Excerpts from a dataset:

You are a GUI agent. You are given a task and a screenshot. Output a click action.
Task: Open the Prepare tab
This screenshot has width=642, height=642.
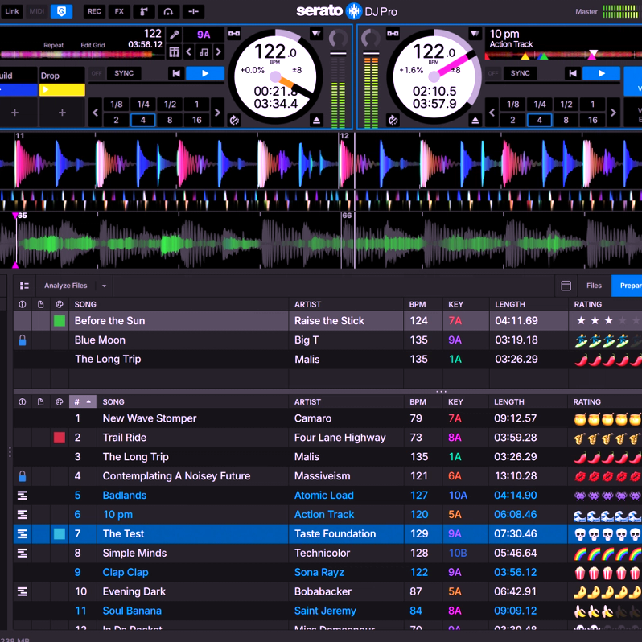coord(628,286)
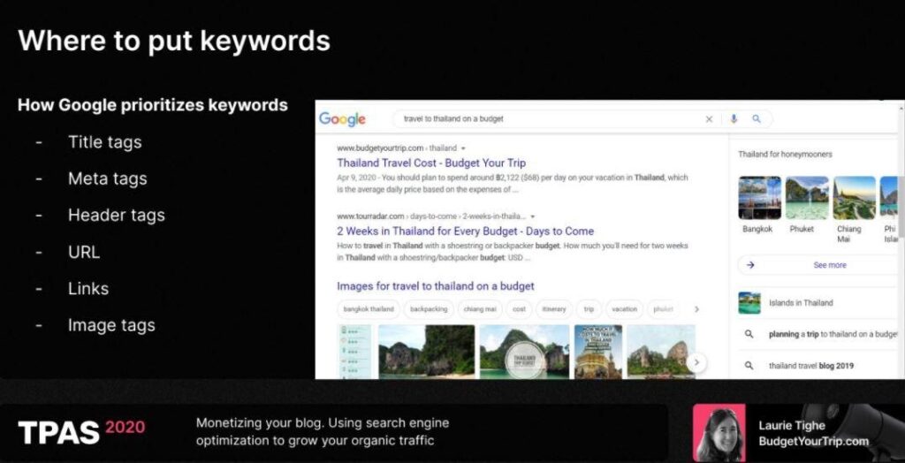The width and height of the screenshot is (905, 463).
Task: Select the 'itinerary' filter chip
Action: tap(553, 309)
==
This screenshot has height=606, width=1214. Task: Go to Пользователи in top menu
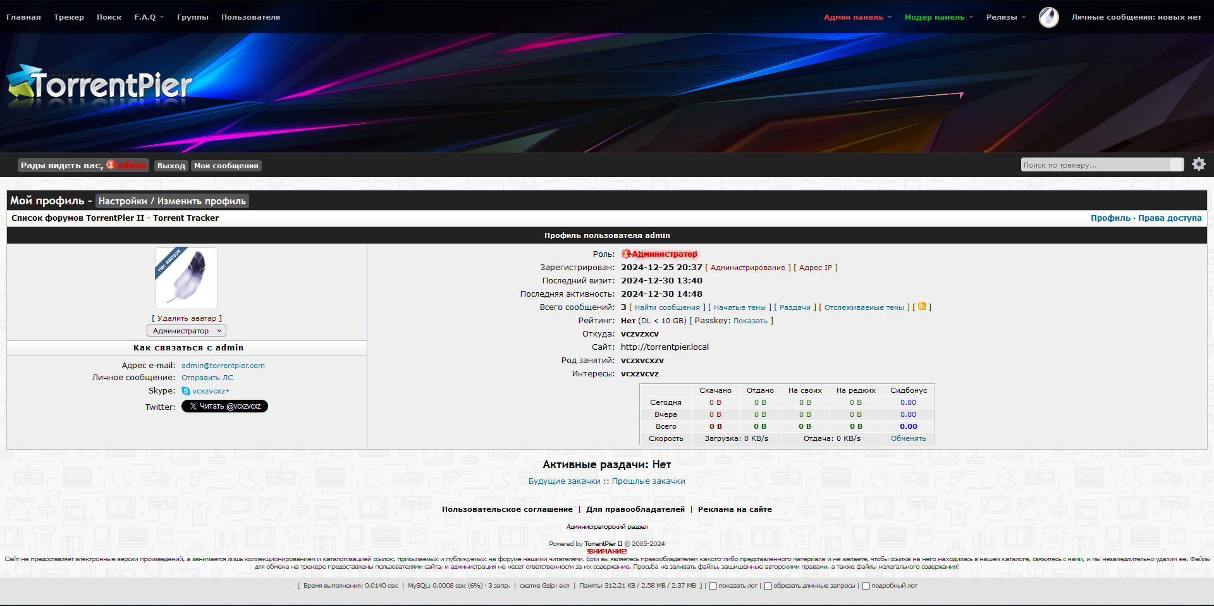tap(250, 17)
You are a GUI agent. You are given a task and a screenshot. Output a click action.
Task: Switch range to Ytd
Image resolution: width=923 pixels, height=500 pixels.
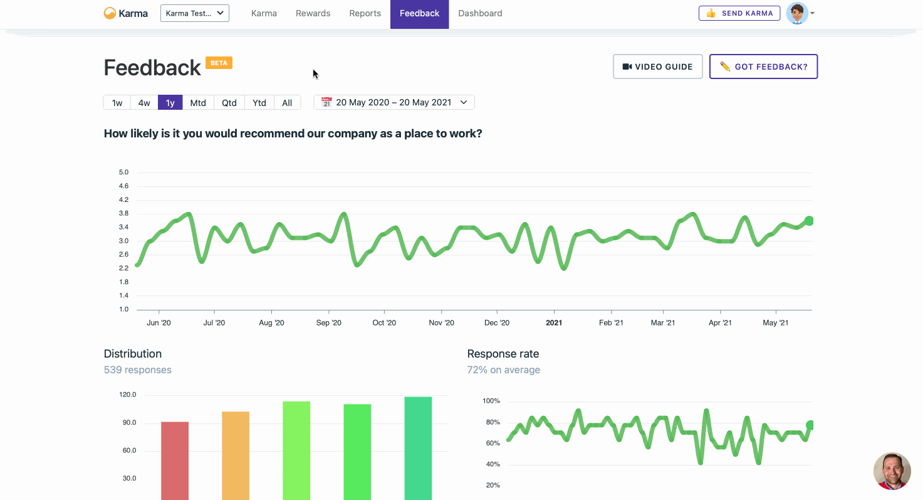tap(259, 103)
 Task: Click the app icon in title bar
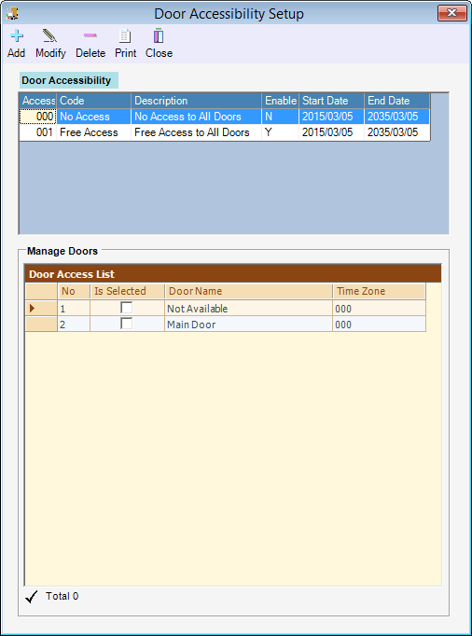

Prompt
In the records above, find the line with "Image resolution: width=923" and the line with "Task: Click the app icon in title bar", then restate word for word only those two lines and all lines between, omitting pictures.

Answer to this exercise
Image resolution: width=923 pixels, height=500 pixels.
tap(259, 103)
 Task: Click the app icon in title bar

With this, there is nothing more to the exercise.